FIG. 12, which is a sectional view along line 12--12 of FIG. 3, shows the alignment of the riser support at frame 16 when the riser is in the set aside mode. The riser is attached to support post 55a, 55b and 55e by hydraulic connectors 56a, 56c and 56d.
With the high pressure BOP stack in place, riser 17 can now be moved from the set aside position (FIG. 3) to the conventional position (FIG. 4) above BOP stack 60. FIG. 11, which is a sectional view along line 11--11 of FIG. 4, shows the alignment of riser and support frame 16 when the riser is in the conventional position. The riser is connected to support posts 55b, 55c, 55d and 55e by connector 56b, 56c, 56d and 56e and connector 56a now attaches to BOP stack 60. Once again, frame 16 transmits the induced riser loads into the subsurface and structural casing, substantially reducing the load on BOP stack 60.
As mentioned above, the riser is returned by detaching hydraulic connectos 56a, 56c and 56d, uplifting the riser and moving it laterally so that it aligns with BOP stack 60, and then lowering the riser and attaching it to the BOP stack and stack isolation frame 16. Means for uplifting and moving the riser may be provided by the shipboard tensioners and pulley system and the riser lift mechanism. As mentioned previously, lift mechanism 51 assists the tensioners in elevating the riser off the stack isolation frame but primarily serves to guide the riser to its proper position above the BOP stack. Hydraulic cylinder 52 retracts connecting rod 53 which is connected to lifting arm 54. As shown in FIGS. 11 and 12, the lifting arm 54 is attached to the riser by pins 59 which are attached to connector 56a and connecting member 57. The upper end of the connecting member 57 is rigidly attached to the riser 17. As the riser is moved to the conventional position, lifting arm 54 rotates about support member 58 of frame 16.
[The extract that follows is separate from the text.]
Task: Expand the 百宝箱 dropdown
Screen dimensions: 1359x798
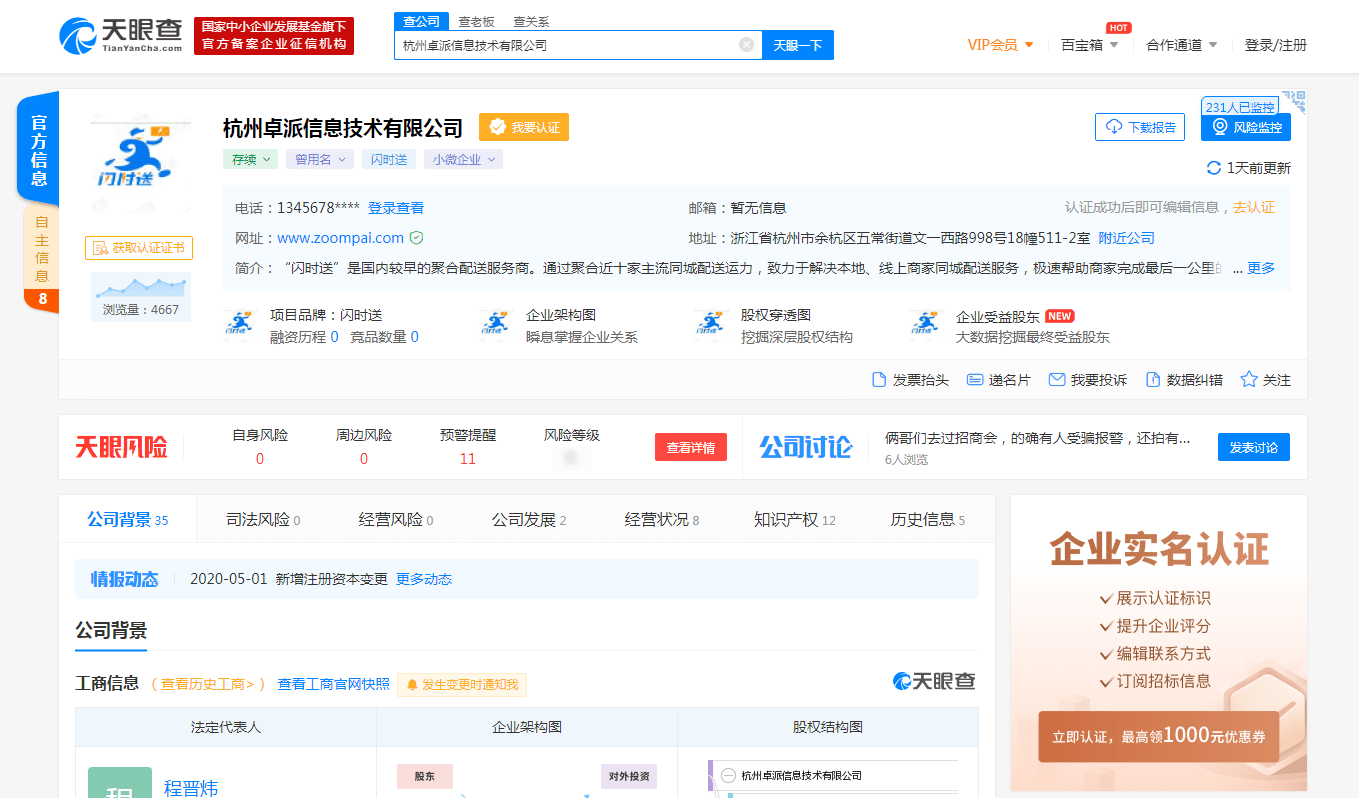Action: (x=1090, y=45)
Once riser 17 is in the conventional mode shown in FIG. 4, normal drilling operations can be conducted. FIG. 5 schematically illustrates drilling operations from vessel 10 with riser 17 in the conventional position above BOP stack 60. Drilling is conducted through riser 17, the riser serving to house drill pipe 70 and to conduct drilling fluids back to vessel 10 in the annulus between the riser and drill pipe.
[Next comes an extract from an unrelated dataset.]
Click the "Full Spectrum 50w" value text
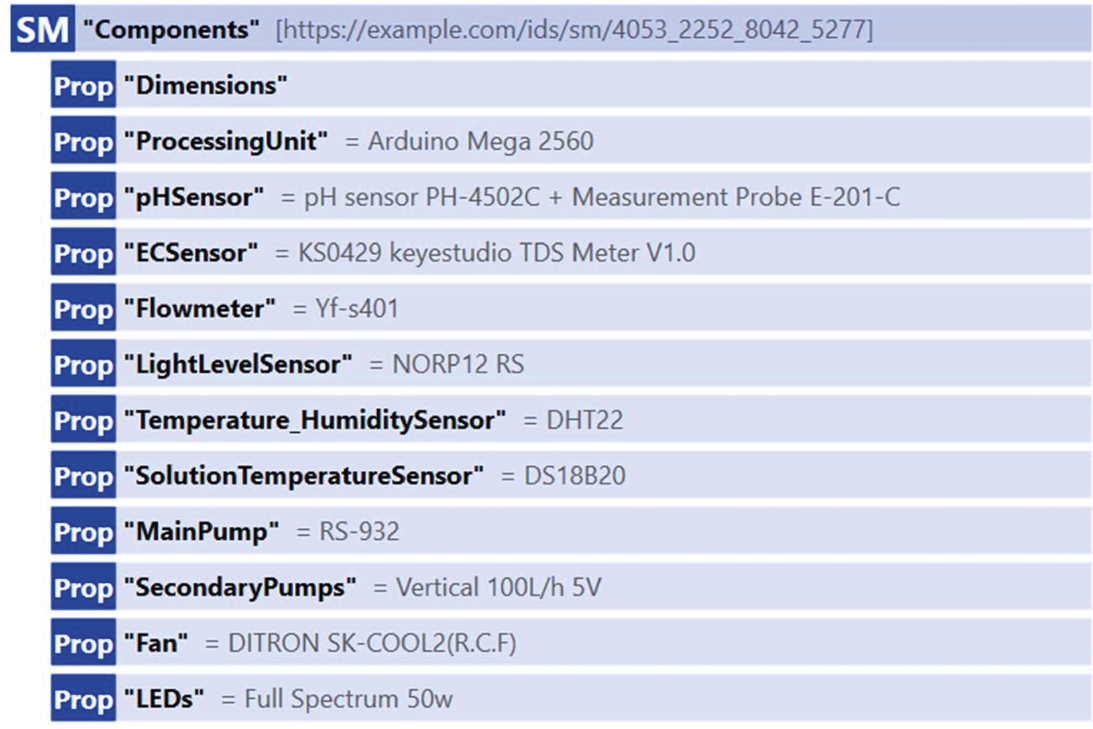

As can be seen from FIG. 5, pulleys 26 have been moved along rail guide 29 to reposition riser 17 beneath the rotary table 71 of derrick 20. In addition to outer barrel 28, slip joint 23 includes an inner barrel 72 slidable within the outer barrel. Seal members (not shown) prevent drilling fluid contained within riser 17 from escaping between the inner and outer barrels. Inner barrel 72 is pivotally connected to vessel 10.
In the preferred embodiment of the present invention riser 17 is a small diameter riser having an inside diameter of about 13 inches or less. Thus the well can be completed in a conventional manner by drilling through this riser with a 121/4 inch drill bit and then running and cementing 95/8 inch casing into the wellbore.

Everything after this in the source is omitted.